### Dataset records
+ + +
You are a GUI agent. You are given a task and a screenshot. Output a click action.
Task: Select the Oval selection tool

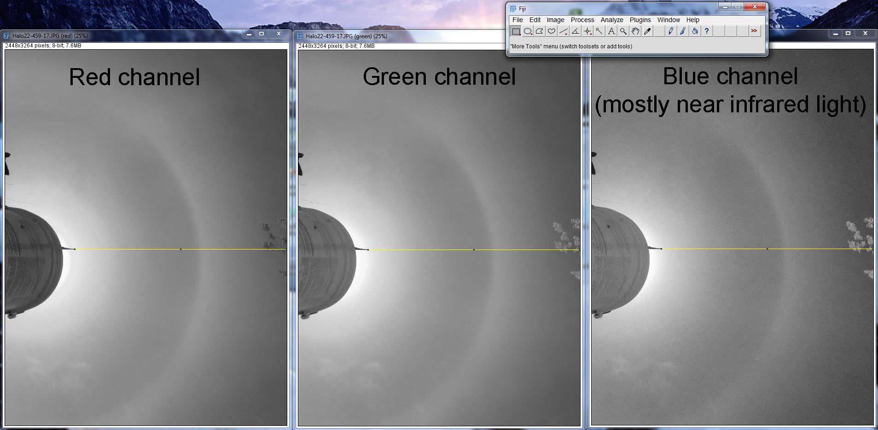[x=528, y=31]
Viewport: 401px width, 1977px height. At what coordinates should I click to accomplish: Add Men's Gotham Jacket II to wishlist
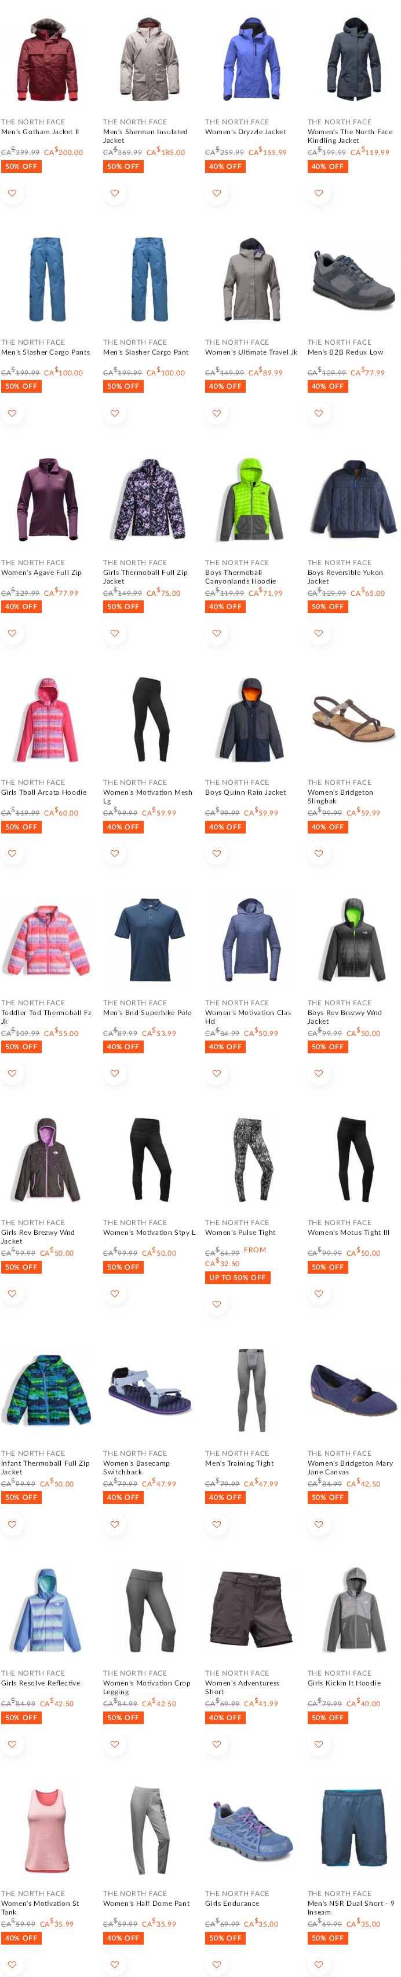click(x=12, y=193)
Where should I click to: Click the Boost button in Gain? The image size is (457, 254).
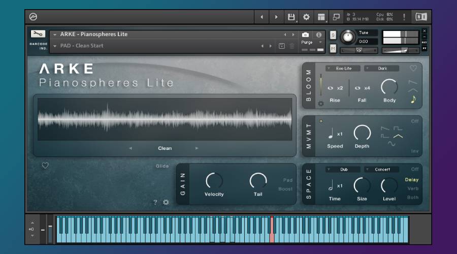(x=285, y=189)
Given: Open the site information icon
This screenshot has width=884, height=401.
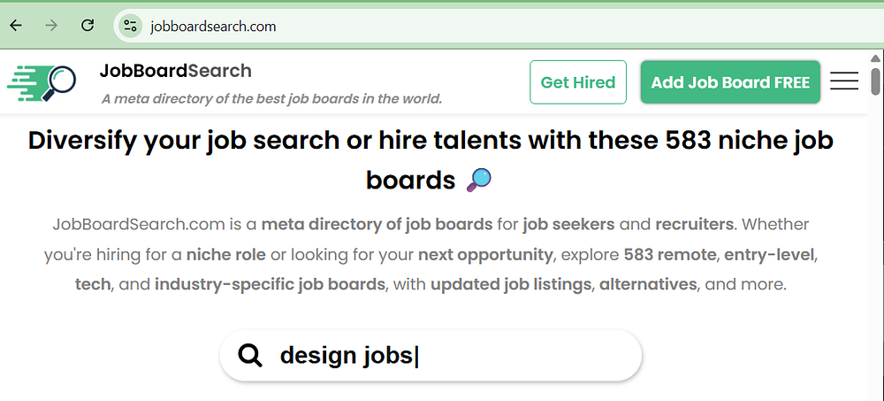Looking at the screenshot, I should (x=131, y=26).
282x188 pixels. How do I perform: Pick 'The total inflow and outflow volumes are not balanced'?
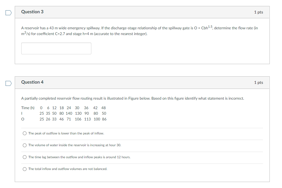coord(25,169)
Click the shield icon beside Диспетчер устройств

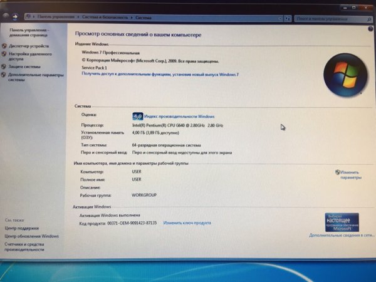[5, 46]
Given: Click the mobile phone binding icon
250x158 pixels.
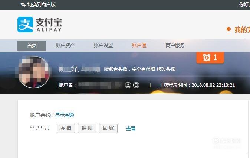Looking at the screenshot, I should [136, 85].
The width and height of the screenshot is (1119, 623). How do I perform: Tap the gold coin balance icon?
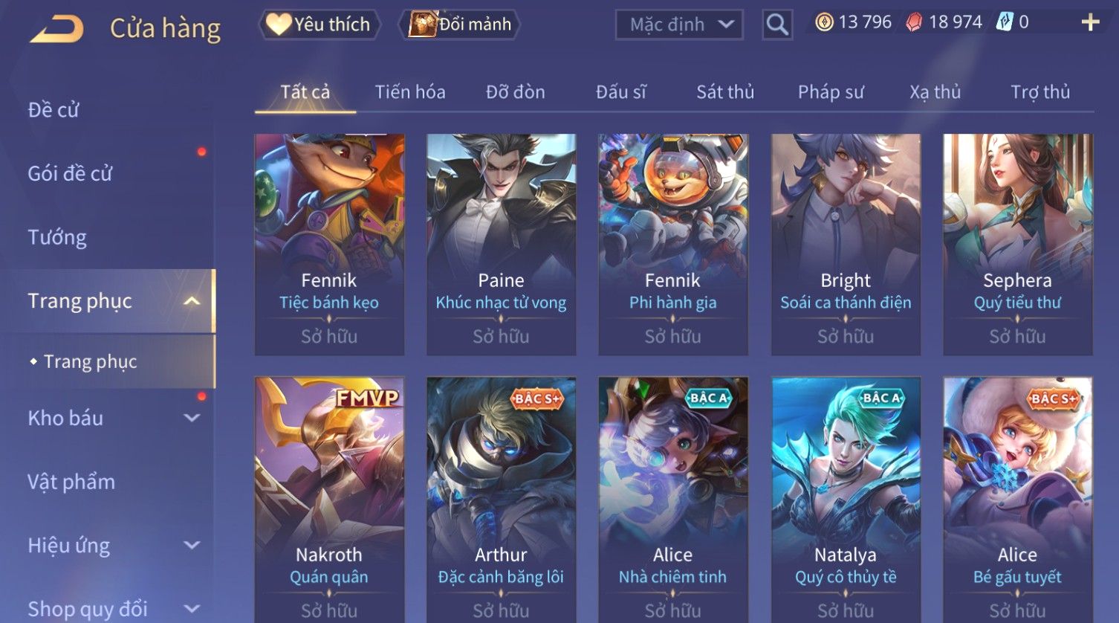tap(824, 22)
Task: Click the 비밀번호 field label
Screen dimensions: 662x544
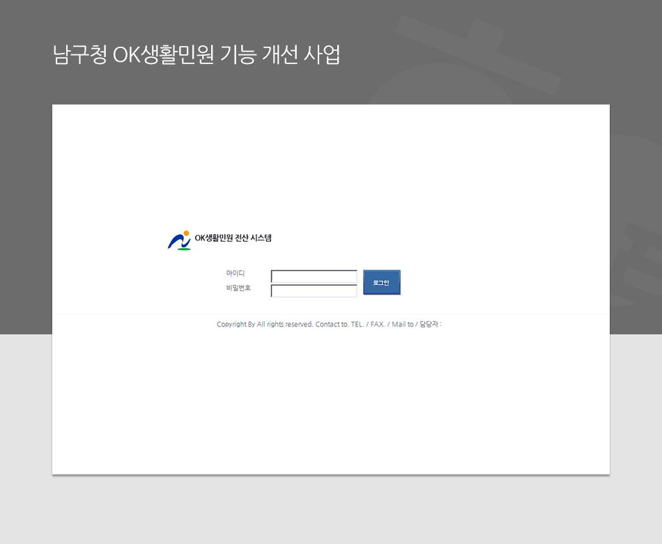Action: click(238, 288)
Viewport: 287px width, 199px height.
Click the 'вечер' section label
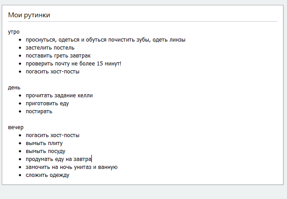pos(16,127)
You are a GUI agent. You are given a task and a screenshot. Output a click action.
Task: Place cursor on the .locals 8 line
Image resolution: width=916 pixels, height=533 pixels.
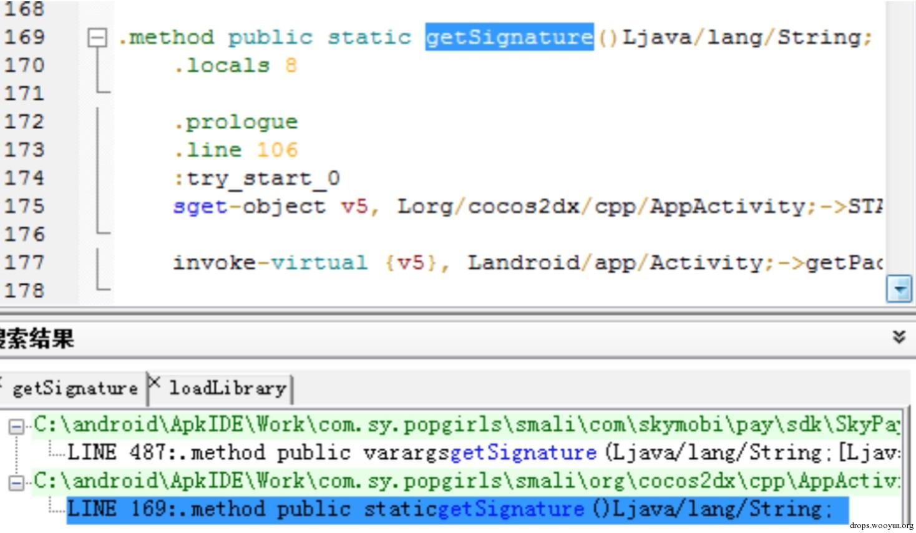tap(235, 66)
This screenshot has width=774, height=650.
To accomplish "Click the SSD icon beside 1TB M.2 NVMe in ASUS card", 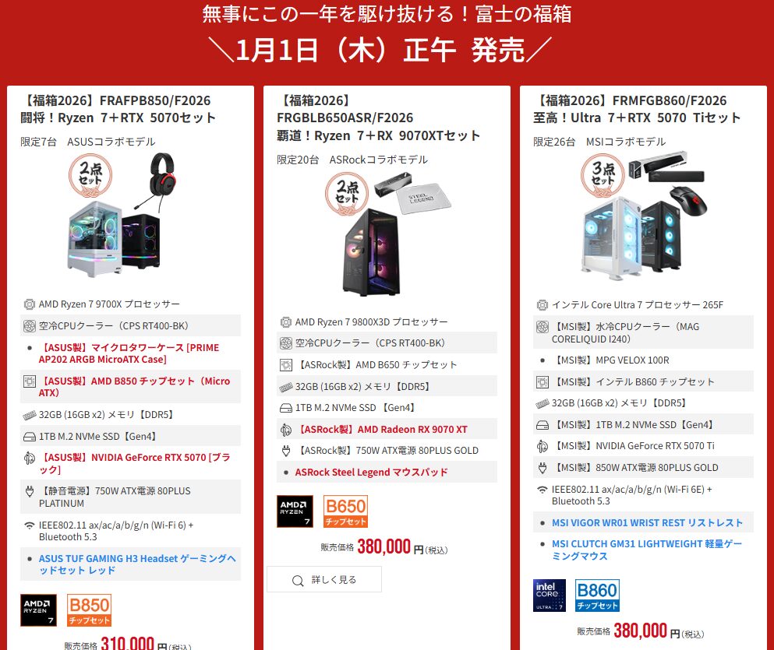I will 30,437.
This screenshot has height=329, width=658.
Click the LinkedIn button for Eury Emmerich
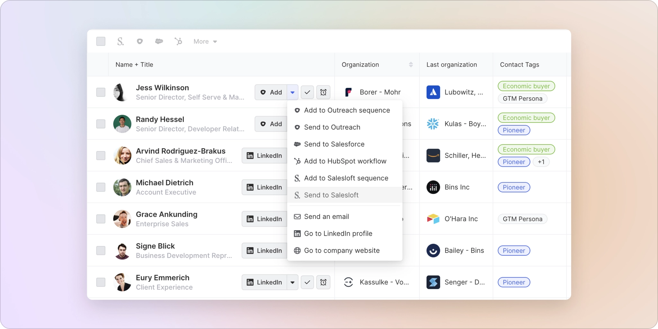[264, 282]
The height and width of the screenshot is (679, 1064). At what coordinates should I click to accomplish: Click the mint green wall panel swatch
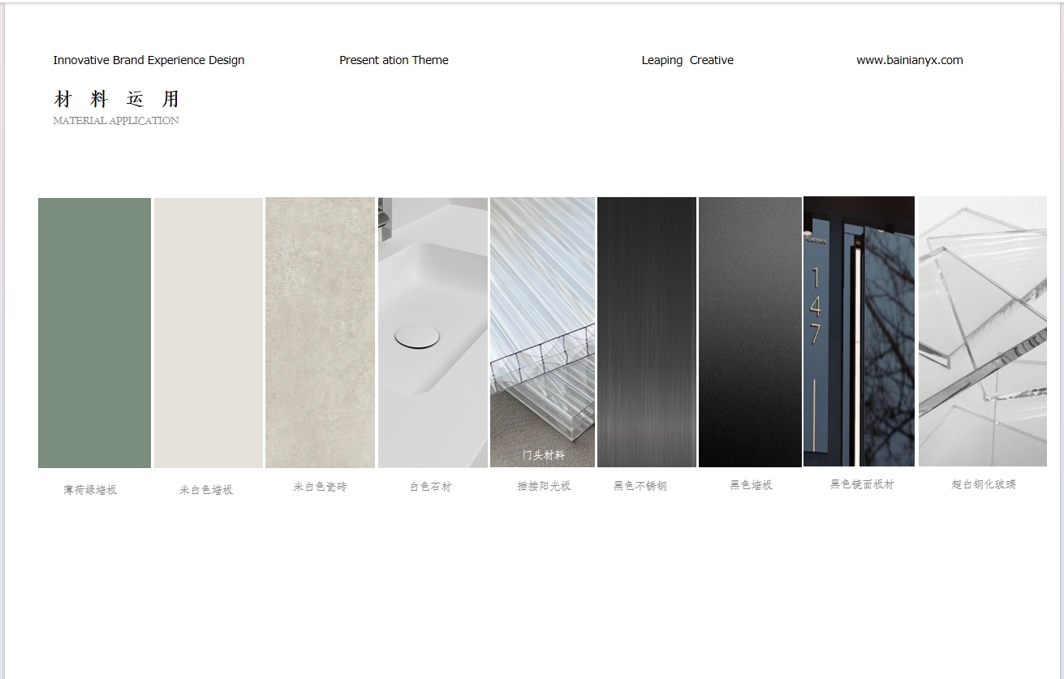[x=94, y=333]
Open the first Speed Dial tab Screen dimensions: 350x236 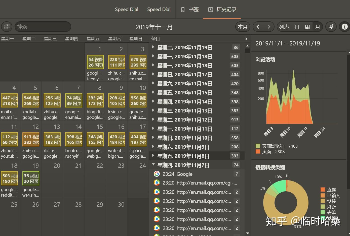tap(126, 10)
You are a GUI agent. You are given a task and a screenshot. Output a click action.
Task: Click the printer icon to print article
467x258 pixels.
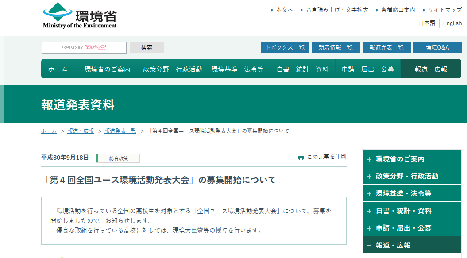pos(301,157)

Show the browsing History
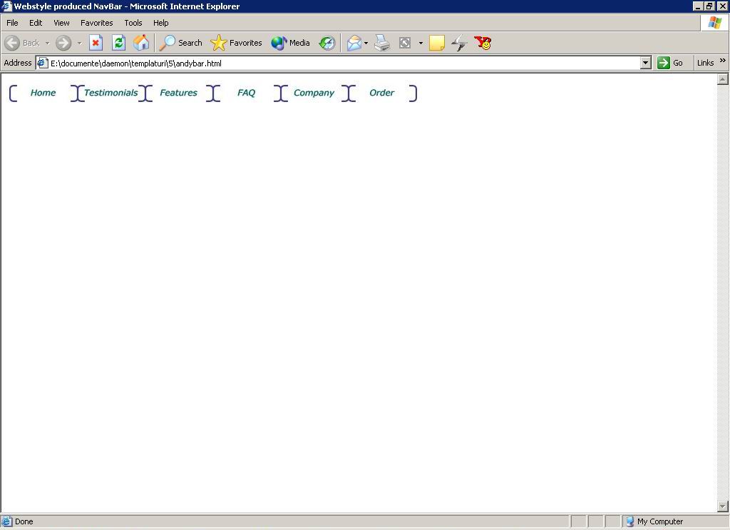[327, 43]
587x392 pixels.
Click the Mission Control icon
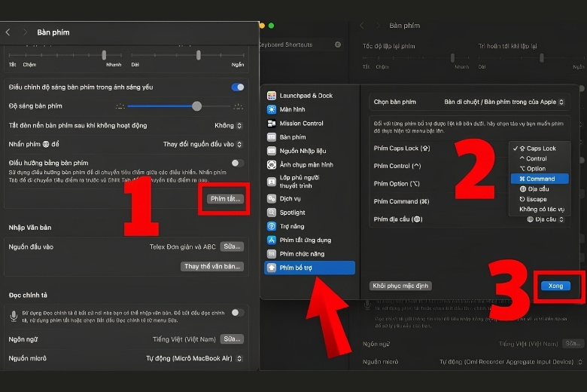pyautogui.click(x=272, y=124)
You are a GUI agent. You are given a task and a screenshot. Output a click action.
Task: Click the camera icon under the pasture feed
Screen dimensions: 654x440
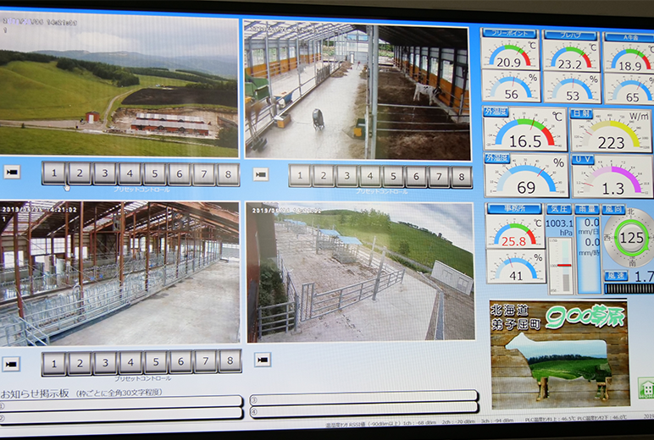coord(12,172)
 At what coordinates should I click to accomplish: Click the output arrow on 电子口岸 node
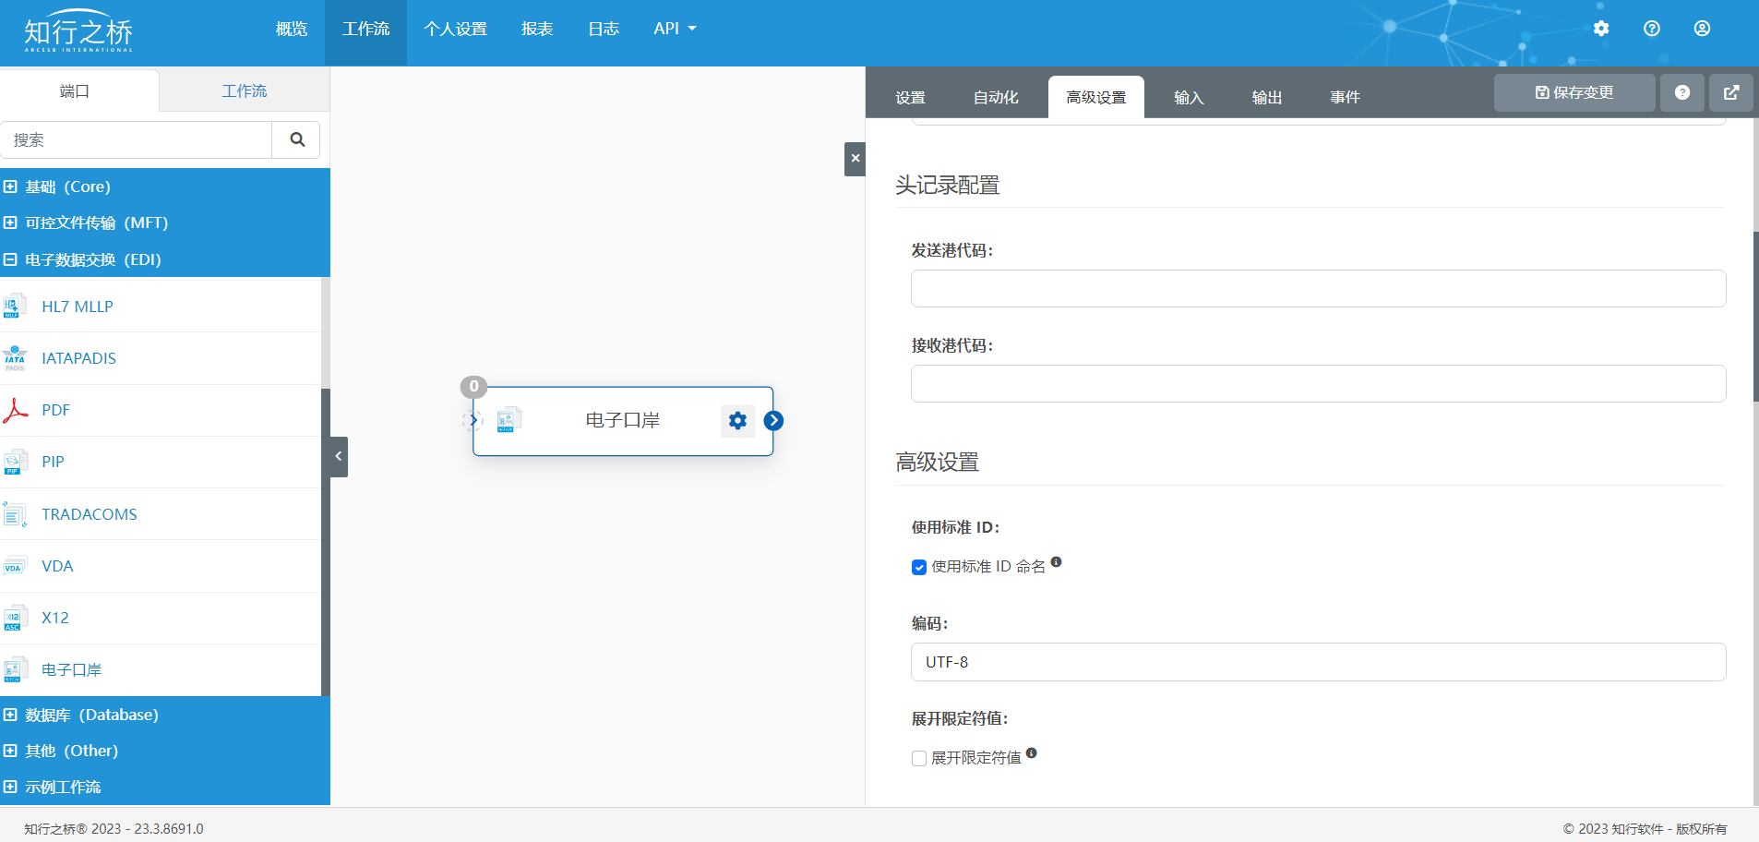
+ + +
In the entries above, find the line containing "Task: Click the printer icon to print article" and the line containing "Task: Click the camera", then copy both and every line between them exactly, without any picture.

Task: Click the printer icon to print article
467x258 pixels.
pos(301,157)

Show the browsing History
[327, 43]
587x392 pixels.
Click the Mission Control icon
pyautogui.click(x=272, y=124)
You are a GUI agent. You are given a task and a screenshot. Output a click action.
Task: Click the camera icon under the pasture feed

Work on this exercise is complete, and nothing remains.